The Legislative Committee on Community Services recently released the report from its’ inquiry into ‘access to transport for seniors and disadvantaged people in rural and regional NSW’.
NCOSS made a formal submission to the inquiry, and participated in public hearings in support of our submission.
Overall NCOSS is pleased to see that the final report recognises the crucial enabling role of transport, and that inadequate or non-existent transport in many rural and regional areas of NSW is a significant cause of disadvantage for many people living in those communities.
The report makes a number of recommendations that reflect the strong voices of regional communities, as well as input from organisations such as NCOSS. We were particularly pleased to see that the final report made the following recommendations, including;
- That subject to evaluation, the ‘Driving change’ programme helping Aboriginal people in rural communities to learn to drive and get their licences, be extended across the state.
- That Transport for NSW create, publish and update a comprehensive schedule for the accessibility upgrade of all bus and train station infrastructure.
- That Regional Managers work with local communities to better co-ordinate transport resources and services, to ensure that they are better utilised to deliver what the community needs, with their success evaluated in 2 years.
- That the introduction of the NDIS be monitored to ensure that it does not leave people with disability in rural and regional NSW further disadvantaged by a lack of access to transport
- That Transport for NSW report back to the committee in October 2018 regarding progress on implementing the reports’ recommendations.
The report contains a number of strong findings and positive recommendations, and largely reflects the experience and input of local communities and those organisations representing their interest. However, NCOSS does have a number of concerns about issues which were not addressed in the report, areas where the identification of important issues are not reflected with recommendations, and issues where the input of department representatives has been favoured over that of community and service organisations.
NCOSS is concerned that, the introduction of on-demand and more flexible transport services will come at the expense of the important backbone of regular timetabled services, and that the report does not sufficiently recognise the need for a range of transport options to be retained.
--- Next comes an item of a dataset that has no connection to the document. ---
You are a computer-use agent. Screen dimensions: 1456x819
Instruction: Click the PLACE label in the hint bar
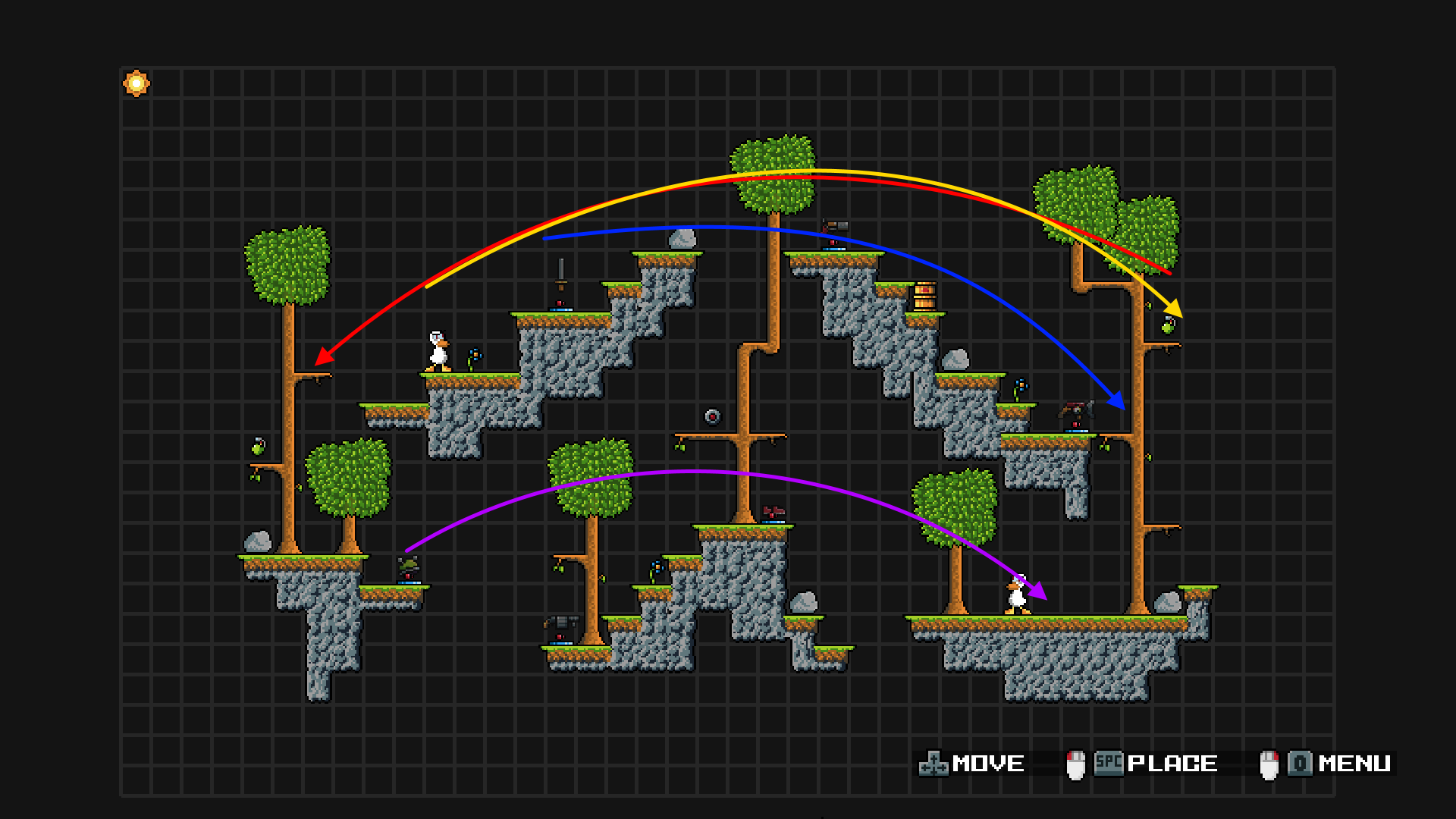[1172, 764]
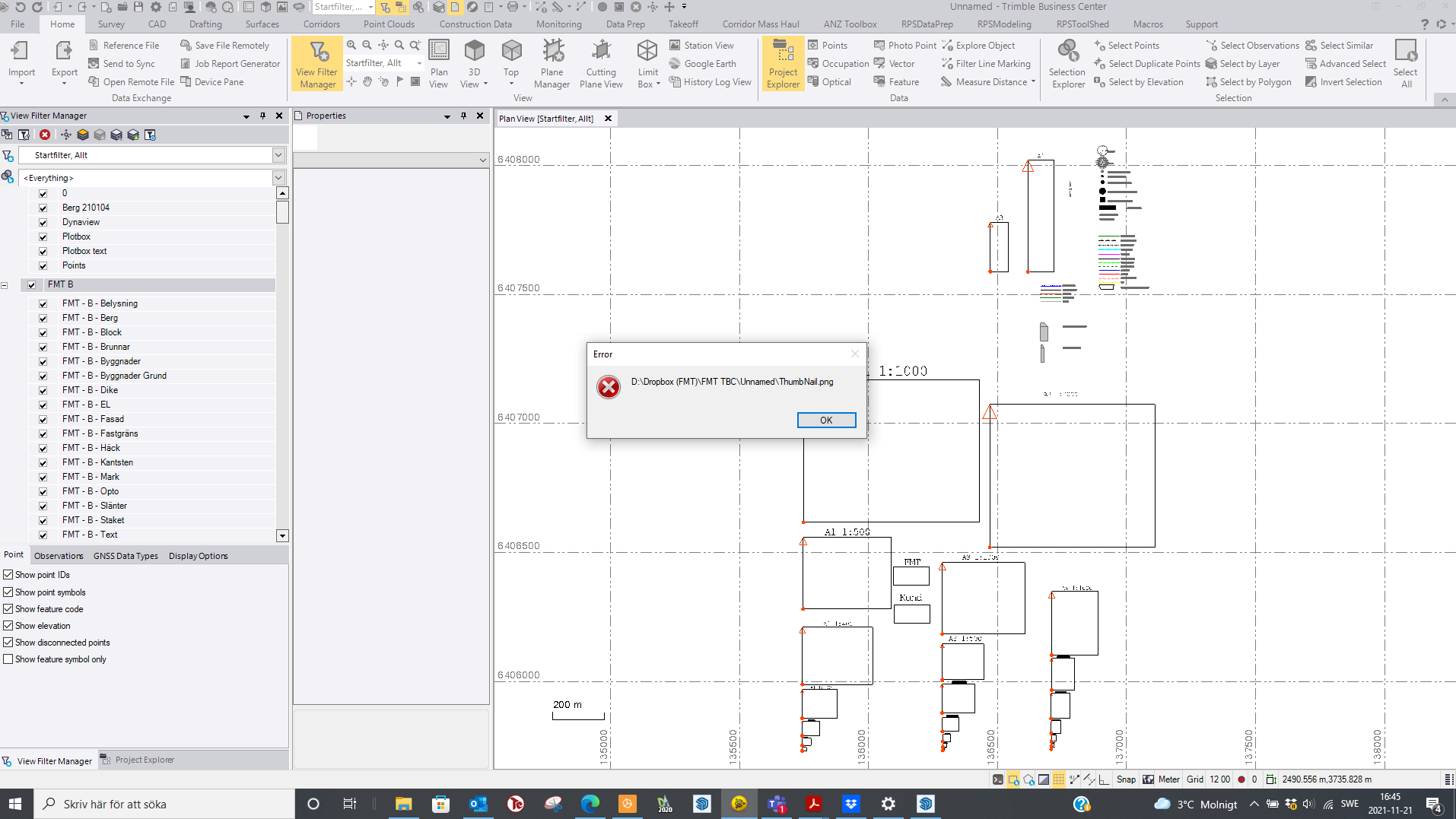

Similarly, while the report recognises that information regarding transport services will need to continue to be provided through different means, including online, paper and in person, there is not sufficient recognition of the internet and phone connectivity issues that affect many areas of the state.
Importantly, while the need for properly resourced and trained staff to be available at all rural train stations and major bus stops was recognised, along with the multiple community, service and safety roles they play, the report makes no recommendation to guarantee the availability of staff.
NCOSS welcomes the report, and the potential it has to improve access and accessibility of transport for people in rural and regional NSW.